Tuesday, December 21, 2010

The No Commitment Commitment

TBM and I spent most of the day together. He helped me with some errands, and went for lunch. He got the truck door for me. I pretty much floated around I was so happy. He's so easy to be around, I'm never anxious around him and I can totally be myself. I really like it. But what is "it"? I, of course, like to label things so I started thinking about it. We went back to my house and he had a nap before my staff party. We got ready and headed up the mountain to have some dinner.
He was the perfect date. He dressed well, talked to people, got my drinks, was all around charming. It was so nice spending time with him in a social environment. We don't usually go out other than today. The staff party was pretty uneventful, I don't think anyone even danced, so we left pretty early. TBM took me to one of his friends party. I was someones date! I was someones date that I like!!
I spent the night at his house, and he made me breakfast in the morning. We had a lazy Sunday just hanging out and napping. This led to some conversations, one in particular about commitment. He brought up how he doesn't want to be in a relationship. Ouch. Going on he says he doesn't want to commit. Then, the topper, he said he could commit to sleeping with only me. At first I thought I was OK with this. I planned on relaxing and enjoying the time we spent together, but then I though WTF? This sounds more like he doesn't want a title, and doesn't want to title me. And why I am not worthy of the title, specifically title of Girl Friend?
I've been writing this for days now. I don't want to post it until after I talk to him about it again, because I know he'll read it. And so last week when he took me out for dinner I brought it up. Huge for me, I know! I told him I was having problems posting it and wanted to talk about it first. I really appreciate his honesty, and how he can tell me exactly what he wants (or in this case, doesn't want) I also have a really good time with him. He's told me he has a good time with me too, but... Ya, there's always a but! We had the same conversation again, and I told him, again, I'm OK with the no commitment commitment he is able to commit to, because I am, for now. I absolutely don't want to see anyone else, but... (told you there was always a but) I can't do this forever. I'm not going to pressure him into a title, or giving me a title, I'm actually going to just enjoy the time we spend together. I'm not a needy girl and I need to stop acting and thinking like one. I'm independent, sometimes too independent. I want to be with someone, and title it, but I don't have to do that right now.
So why haven't I posted this after almost 2 weeks? I just haven't convinced my self that I really am OK with it. It's one thing to say and know that not having a title is fine, and for the best right now, but my heart just can't accept it. CB asked me if I'd rather have half of something or all of nothing, and that definitely helped my head be even more OK with my hearts situation. I talked to him about this AGAIN last night with the same result, obviously, he really just wants to be single.

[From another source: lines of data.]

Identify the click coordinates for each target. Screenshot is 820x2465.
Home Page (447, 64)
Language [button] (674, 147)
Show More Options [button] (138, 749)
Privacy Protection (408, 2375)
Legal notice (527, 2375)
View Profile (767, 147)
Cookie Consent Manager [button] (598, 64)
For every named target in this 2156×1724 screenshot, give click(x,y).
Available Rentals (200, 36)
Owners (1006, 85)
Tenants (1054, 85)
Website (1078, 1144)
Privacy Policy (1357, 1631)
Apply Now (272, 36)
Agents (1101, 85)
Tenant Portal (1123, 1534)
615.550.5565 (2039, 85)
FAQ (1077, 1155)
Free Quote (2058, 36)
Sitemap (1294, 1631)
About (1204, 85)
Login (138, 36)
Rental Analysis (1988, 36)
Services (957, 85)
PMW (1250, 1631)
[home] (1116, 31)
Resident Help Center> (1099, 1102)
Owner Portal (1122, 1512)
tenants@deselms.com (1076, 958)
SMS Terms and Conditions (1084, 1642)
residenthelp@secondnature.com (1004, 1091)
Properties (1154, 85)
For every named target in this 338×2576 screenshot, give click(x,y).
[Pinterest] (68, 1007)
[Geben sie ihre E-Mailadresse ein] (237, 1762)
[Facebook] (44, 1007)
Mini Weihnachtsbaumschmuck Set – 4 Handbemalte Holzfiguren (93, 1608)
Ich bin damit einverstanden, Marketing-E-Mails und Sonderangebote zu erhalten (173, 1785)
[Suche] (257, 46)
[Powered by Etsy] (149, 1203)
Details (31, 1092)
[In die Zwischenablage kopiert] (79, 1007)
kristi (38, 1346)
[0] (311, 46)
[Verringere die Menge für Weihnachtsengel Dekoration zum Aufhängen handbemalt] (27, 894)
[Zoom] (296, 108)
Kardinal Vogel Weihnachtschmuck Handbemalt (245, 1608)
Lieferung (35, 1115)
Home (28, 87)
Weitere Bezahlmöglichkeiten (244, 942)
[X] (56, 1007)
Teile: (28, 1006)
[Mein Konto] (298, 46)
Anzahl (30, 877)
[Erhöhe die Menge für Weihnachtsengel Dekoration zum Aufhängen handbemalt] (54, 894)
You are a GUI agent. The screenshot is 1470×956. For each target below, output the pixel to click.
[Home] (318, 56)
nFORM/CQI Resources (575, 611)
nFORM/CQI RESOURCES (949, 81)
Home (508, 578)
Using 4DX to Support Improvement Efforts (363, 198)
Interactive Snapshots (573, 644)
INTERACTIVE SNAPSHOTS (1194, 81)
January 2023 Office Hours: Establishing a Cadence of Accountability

As long as he's going to be single with me I'll live. I'll take my half of something, and enjoy it.

Tuesday, December 7, 2010

I LOVE My Friends

Social media is the devil. I don't like to be Facebook friends with people I don't know very well. I use the limited profile for business contacts and anyone else I just get to know the real them first, and they me, then I add. I added The Bed Maker after another great day with him. It's a pretty big thing for me, but I took the step and let him see my profile.
He came over for dinner the day after, and mentioned he found my blog. Damn. It's my own fault. I should have never added the link on my profile. My friends know the stories first hand, so it wasn't a big deal if they read it. Having him read it though...little different. He was different, and quiet for most of the night. So was I. I couldn't stop my thinking about what he read, how he interpreted it, how he reacted. I felt pretty bad. Then I realized, I was having a feeling! I don't seem to care about men very much. I haven't dated anyone since I lived in Toronto almost two years ago. I would like to blame the West Coast Men, but at some point I'll have to admit: its me. I really can't stand the thought of being hurt, ever again. This makes me so guarded no one knows how I feel, including me. Usually this facade works well, I have fun, I work hard, I play harder, I find new fun elsewhere before I let myself get attached. The cycle continues. I don't know how long I could go on like this for but I think it should stop. The sound of his voice when he brought it up made me realize my walls don't just affect me, they affect the people in my life. He definitely doesn't deserve that.
I did what all girls do today and asked my girl friends what they thought. Here is what they said, and my responses now that I've had time to ponder their amazingly honest and appreciated comments:

CB: "It sounds like you're dating three guys and not happy with any of them, but like The Friend most"
Me: Hmm, yes it does after a second read. Perception really is everything, and I didn't see it till after, but it's the first thing CB thought. Since I've met TBM he's the only person I've seen, or wanted to see. I've stayed up way too late and gotten up way to early just to spend a few hours with him. No where did I say that, I just knew it. Did I just expect him to read my mind? Apparently.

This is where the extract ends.